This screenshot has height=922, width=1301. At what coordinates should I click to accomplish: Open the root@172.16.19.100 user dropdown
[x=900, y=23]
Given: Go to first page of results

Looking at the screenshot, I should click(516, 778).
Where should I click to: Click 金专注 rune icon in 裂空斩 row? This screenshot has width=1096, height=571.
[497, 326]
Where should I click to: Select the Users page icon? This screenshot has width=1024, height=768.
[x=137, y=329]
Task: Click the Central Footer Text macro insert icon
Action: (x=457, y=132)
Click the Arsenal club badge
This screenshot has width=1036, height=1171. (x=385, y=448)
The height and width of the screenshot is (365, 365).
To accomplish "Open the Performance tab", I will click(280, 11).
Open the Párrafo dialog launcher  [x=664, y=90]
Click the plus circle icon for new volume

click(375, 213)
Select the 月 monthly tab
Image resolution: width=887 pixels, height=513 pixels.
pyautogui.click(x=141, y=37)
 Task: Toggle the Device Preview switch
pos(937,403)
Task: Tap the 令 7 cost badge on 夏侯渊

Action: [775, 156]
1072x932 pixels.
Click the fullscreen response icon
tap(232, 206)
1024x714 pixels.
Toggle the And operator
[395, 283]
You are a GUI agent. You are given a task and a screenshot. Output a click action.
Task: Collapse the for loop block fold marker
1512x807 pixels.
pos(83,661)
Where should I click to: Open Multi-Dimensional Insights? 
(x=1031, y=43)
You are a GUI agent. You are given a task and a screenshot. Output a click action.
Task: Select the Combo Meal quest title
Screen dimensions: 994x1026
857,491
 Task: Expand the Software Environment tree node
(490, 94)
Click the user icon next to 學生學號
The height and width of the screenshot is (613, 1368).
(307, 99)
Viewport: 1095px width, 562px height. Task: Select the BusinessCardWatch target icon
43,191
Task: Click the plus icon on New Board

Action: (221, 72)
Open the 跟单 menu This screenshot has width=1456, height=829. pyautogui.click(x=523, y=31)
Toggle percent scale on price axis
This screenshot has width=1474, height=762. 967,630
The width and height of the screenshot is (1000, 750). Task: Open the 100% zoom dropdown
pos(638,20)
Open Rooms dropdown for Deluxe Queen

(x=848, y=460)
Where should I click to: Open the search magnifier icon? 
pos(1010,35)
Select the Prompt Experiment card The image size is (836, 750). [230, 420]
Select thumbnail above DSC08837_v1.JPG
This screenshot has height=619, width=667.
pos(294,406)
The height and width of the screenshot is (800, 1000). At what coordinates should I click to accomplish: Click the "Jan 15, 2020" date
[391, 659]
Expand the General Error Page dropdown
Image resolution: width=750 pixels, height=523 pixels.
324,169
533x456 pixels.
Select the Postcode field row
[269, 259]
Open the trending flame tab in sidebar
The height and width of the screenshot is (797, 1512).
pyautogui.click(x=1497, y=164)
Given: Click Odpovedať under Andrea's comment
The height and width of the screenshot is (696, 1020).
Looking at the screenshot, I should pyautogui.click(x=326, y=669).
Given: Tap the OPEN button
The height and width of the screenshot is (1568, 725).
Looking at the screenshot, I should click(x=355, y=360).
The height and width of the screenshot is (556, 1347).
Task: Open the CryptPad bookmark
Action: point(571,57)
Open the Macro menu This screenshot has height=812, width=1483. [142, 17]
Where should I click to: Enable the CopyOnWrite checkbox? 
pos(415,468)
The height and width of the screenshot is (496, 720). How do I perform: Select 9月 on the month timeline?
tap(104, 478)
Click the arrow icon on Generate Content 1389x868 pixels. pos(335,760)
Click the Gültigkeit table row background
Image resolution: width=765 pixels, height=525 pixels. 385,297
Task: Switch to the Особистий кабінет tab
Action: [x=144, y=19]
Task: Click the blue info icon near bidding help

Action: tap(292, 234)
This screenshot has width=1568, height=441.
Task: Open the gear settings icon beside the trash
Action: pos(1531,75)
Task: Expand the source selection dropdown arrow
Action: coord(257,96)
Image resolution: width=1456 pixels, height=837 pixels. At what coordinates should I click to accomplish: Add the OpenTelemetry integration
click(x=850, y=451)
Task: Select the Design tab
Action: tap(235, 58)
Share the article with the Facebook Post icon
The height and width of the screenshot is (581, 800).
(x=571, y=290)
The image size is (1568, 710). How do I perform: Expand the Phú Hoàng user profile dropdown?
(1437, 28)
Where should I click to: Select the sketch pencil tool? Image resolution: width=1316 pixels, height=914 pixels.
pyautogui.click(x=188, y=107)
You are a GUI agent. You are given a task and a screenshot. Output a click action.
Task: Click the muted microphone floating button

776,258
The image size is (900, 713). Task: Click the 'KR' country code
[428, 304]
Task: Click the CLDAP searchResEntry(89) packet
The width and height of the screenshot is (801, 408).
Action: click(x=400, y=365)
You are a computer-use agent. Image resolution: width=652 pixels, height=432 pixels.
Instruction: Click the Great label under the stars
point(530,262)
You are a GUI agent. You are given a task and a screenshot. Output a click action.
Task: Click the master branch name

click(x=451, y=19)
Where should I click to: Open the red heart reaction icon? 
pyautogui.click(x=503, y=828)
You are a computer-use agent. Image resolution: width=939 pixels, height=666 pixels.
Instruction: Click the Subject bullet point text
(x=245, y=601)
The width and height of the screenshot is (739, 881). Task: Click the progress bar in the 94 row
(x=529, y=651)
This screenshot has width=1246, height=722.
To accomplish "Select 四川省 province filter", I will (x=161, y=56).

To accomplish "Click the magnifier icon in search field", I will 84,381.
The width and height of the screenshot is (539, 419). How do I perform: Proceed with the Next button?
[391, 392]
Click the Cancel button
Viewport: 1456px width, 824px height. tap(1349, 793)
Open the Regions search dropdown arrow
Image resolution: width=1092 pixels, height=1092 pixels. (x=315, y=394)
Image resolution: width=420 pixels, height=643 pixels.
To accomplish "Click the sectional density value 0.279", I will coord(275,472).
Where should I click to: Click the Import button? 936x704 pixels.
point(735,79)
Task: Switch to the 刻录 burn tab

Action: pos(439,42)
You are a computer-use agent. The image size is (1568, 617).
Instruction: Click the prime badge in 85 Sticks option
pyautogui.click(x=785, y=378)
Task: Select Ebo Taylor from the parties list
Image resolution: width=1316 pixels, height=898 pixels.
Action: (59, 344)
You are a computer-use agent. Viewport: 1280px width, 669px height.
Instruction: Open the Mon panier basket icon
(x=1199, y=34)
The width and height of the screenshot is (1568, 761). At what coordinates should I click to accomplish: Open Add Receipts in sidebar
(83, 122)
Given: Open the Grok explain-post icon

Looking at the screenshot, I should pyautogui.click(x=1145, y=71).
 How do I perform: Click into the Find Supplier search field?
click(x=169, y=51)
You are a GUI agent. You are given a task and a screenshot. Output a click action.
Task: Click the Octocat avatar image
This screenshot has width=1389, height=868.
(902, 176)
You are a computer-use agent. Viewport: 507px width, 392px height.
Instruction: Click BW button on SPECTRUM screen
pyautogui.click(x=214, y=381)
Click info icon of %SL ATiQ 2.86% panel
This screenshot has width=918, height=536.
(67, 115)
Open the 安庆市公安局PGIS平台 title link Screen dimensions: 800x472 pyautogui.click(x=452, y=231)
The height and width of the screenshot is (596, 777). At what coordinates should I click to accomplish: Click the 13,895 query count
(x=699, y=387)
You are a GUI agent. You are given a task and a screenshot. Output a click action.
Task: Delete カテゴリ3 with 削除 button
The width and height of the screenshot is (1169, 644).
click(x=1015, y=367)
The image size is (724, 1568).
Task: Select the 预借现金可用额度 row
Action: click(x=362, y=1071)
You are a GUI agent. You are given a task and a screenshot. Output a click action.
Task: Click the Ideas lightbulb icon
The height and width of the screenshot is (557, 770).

• • •

Rewrite all the records above as a numbered list, one line per item, leaving out the blank lines.

* ANSWER IN FULL *
1. This screenshot has height=922, width=1301. At what coordinates should I click to accomplish: Open the root@172.16.19.100 user dropdown
2. [x=900, y=23]
3. Given: Go to first page of results
4. Looking at the screenshot, I should click(516, 778).
5. Where should I click to: Click 金专注 rune icon in 裂空斩 row? This screenshot has width=1096, height=571.
6. [497, 326]
7. Where should I click to: Select the Users page icon? This screenshot has width=1024, height=768.
8. [x=137, y=329]
9. Task: Click the Central Footer Text macro insert icon
10. Action: (x=457, y=132)
11. Click the Arsenal club badge
12. This screenshot has width=1036, height=1171. (x=385, y=448)
13. The height and width of the screenshot is (365, 365).
14. To accomplish "Open the Performance tab", I will click(280, 11).
15. Open the Párrafo dialog launcher  [x=664, y=90]
16. Click the plus circle icon for new volume
17. click(375, 213)
18. Select the 月 monthly tab
19. Image resolution: width=887 pixels, height=513 pixels.
20. pyautogui.click(x=141, y=37)
21.  Task: Toggle the Device Preview switch
22. pos(937,403)
23. Task: Tap the 令 7 cost badge on 夏侯渊
24. Action: [775, 156]
25. 1072x932 pixels.
26. Click the fullscreen response icon
27. tap(232, 206)
28. 1024x714 pixels.
29. Toggle the And operator
30. [395, 283]
31. You are a GUI agent. You are given a task and a screenshot. Output a click action.
32. Task: Collapse the for loop block fold marker
33. 1512x807 pixels.
34. pos(83,661)
35. Where should I click to: Open Multi-Dimensional Insights? 
36. (x=1031, y=43)
37. You are a GUI agent. You are given a task and a screenshot. Output a click action.
38. Task: Select the Combo Meal quest title
39. Screen dimensions: 994x1026
40. 857,491
41.  Task: Expand the Software Environment tree node
42. (490, 94)
43. Click the user icon next to 學生學號
44. The height and width of the screenshot is (613, 1368).
45. (307, 99)
46. Viewport: 1095px width, 562px height. Task: Select the BusinessCardWatch target icon
47. 43,191
48. Task: Click the plus icon on New Board
49. Action: (221, 72)
50. Open the 跟单 menu This screenshot has width=1456, height=829. pyautogui.click(x=523, y=31)
51. Toggle percent scale on price axis
52. This screenshot has width=1474, height=762. 967,630
53. The width and height of the screenshot is (1000, 750). Task: Open the 100% zoom dropdown
54. pos(638,20)
55. Open Rooms dropdown for Deluxe Queen
56. (x=848, y=460)
57. Where should I click to: Open the search magnifier icon? 
58. pos(1010,35)
59. Select the Prompt Experiment card The image size is (836, 750). [230, 420]
60. Select thumbnail above DSC08837_v1.JPG
61. This screenshot has height=619, width=667.
62. pos(294,406)
63. The height and width of the screenshot is (800, 1000). At what coordinates should I click to accomplish: Click the "Jan 15, 2020" date
64. [391, 659]
65. Expand the General Error Page dropdown
66. Image resolution: width=750 pixels, height=523 pixels.
67. 324,169
68. 533x456 pixels.
69. Select the Postcode field row
70. [269, 259]
71. Open the trending flame tab in sidebar
72. The height and width of the screenshot is (797, 1512).
73. pyautogui.click(x=1497, y=164)
74. Given: Click Odpovedať under Andrea's comment
75. The height and width of the screenshot is (696, 1020).
76. Looking at the screenshot, I should pyautogui.click(x=326, y=669).
77. Given: Tap the OPEN button
78. The height and width of the screenshot is (1568, 725).
79. Looking at the screenshot, I should click(x=355, y=360).
80. The height and width of the screenshot is (556, 1347).
81. Task: Open the CryptPad bookmark
82. Action: point(571,57)
83. Open the Macro menu This screenshot has height=812, width=1483. [142, 17]
84. Where should I click to: Enable the CopyOnWrite checkbox? 
85. pos(415,468)
86. The height and width of the screenshot is (496, 720). How do I perform: Select 9月 on the month timeline?
87. tap(104, 478)
88. Click the arrow icon on Generate Content 1389x868 pixels. pos(335,760)
89. Click the Gültigkeit table row background
90. Image resolution: width=765 pixels, height=525 pixels. 385,297
91. Task: Switch to the Особистий кабінет tab
92. Action: [x=144, y=19]
93. Task: Click the blue info icon near bidding help
94. Action: tap(292, 234)
95. This screenshot has width=1568, height=441.
96. Task: Open the gear settings icon beside the trash
97. Action: pos(1531,75)
98. Task: Expand the source selection dropdown arrow
99. Action: coord(257,96)
100. Image resolution: width=1456 pixels, height=837 pixels. At what coordinates should I click to accomplish: Add the OpenTelemetry integration
101. click(x=850, y=451)
102. Task: Select the Design tab
103. Action: tap(235, 58)
104. Share the article with the Facebook Post icon
105. The height and width of the screenshot is (581, 800).
106. (x=571, y=290)
107. The image size is (1568, 710). How do I perform: Expand the Phú Hoàng user profile dropdown?
108. (1437, 28)
109. Where should I click to: Select the sketch pencil tool? Image resolution: width=1316 pixels, height=914 pixels.
110. pyautogui.click(x=188, y=107)
111. You are a GUI agent. You are given a task and a screenshot. Output a click action.
112. Task: Click the muted microphone floating button
113. 776,258
114. The image size is (900, 713). Task: Click the 'KR' country code
115. [428, 304]
116. Task: Click the CLDAP searchResEntry(89) packet
117. The width and height of the screenshot is (801, 408).
118. Action: click(x=400, y=365)
119. You are a computer-use agent. Image resolution: width=652 pixels, height=432 pixels.
120. Instruction: Click the Great label under the stars
121. point(530,262)
122. You are a GUI agent. You are given a task and a screenshot. Output a click action.
123. Task: Click the master branch name
124. click(x=451, y=19)
125. Where should I click to: Open the red heart reaction icon? 
126. pyautogui.click(x=503, y=828)
127. You are a computer-use agent. Image resolution: width=939 pixels, height=666 pixels.
128. Instruction: Click the Subject bullet point text
129. (x=245, y=601)
130. The width and height of the screenshot is (739, 881). Task: Click the progress bar in the 94 row
131. (x=529, y=651)
132. This screenshot has width=1246, height=722.
133. To accomplish "Select 四川省 province filter", I will (x=161, y=56).
134. To accomplish "Click the magnifier icon in search field", I will 84,381.
135. The width and height of the screenshot is (539, 419). How do I perform: Proceed with the Next button?
136. [391, 392]
137. Click the Cancel button
138. Viewport: 1456px width, 824px height. tap(1349, 793)
139. Open the Regions search dropdown arrow
140. Image resolution: width=1092 pixels, height=1092 pixels. (x=315, y=394)
141. Image resolution: width=420 pixels, height=643 pixels.
142. To accomplish "Click the sectional density value 0.279", I will coord(275,472).
143. Where should I click to: Click the Import button? 936x704 pixels.
144. point(735,79)
145. Task: Switch to the 刻录 burn tab
146. Action: pos(439,42)
147. You are a computer-use agent. The image size is (1568, 617).
148. Instruction: Click the prime badge in 85 Sticks option
149. pyautogui.click(x=785, y=378)
150. Task: Select Ebo Taylor from the parties list
151. Image resolution: width=1316 pixels, height=898 pixels.
152. Action: (59, 344)
153. You are a computer-use agent. Viewport: 1280px width, 669px height.
154. Instruction: Open the Mon panier basket icon
155. (x=1199, y=34)
156. The width and height of the screenshot is (1568, 761). At what coordinates should I click to accomplish: Open Add Receipts in sidebar
157. (83, 122)
158. Given: Open the Grok explain-post icon
159. Looking at the screenshot, I should pyautogui.click(x=1145, y=71).
160.  How do I perform: Click into the Find Supplier search field?
161. click(x=169, y=51)
162. You are a GUI agent. You are given a task and a screenshot. Output a click action.
163. Task: Click the Octocat avatar image
164. This screenshot has width=1389, height=868.
165. (902, 176)
166. You are a computer-use agent. Viewport: 507px width, 392px height.
167. Instruction: Click BW button on SPECTRUM screen
168. pyautogui.click(x=214, y=381)
169. Click info icon of %SL ATiQ 2.86% panel
170. This screenshot has width=918, height=536.
171. (67, 115)
172. Open the 安庆市公安局PGIS平台 title link Screen dimensions: 800x472 pyautogui.click(x=452, y=231)
173. The height and width of the screenshot is (596, 777). At what coordinates should I click to accomplish: Click the 13,895 query count
174. (x=699, y=387)
175. You are a GUI agent. You are given a task and a screenshot. Output a click action.
176. Task: Delete カテゴリ3 with 削除 button
177. The width and height of the screenshot is (1169, 644).
178. click(x=1015, y=367)
179. The image size is (724, 1568).
180. Task: Select the 预借现金可用额度 row
181. Action: click(x=362, y=1071)
182. You are a GUI agent. You are given a task and a screenshot. Output a click action.
183. Task: Click the Ideas lightbulb icon
184. The height and width of the screenshot is (557, 770).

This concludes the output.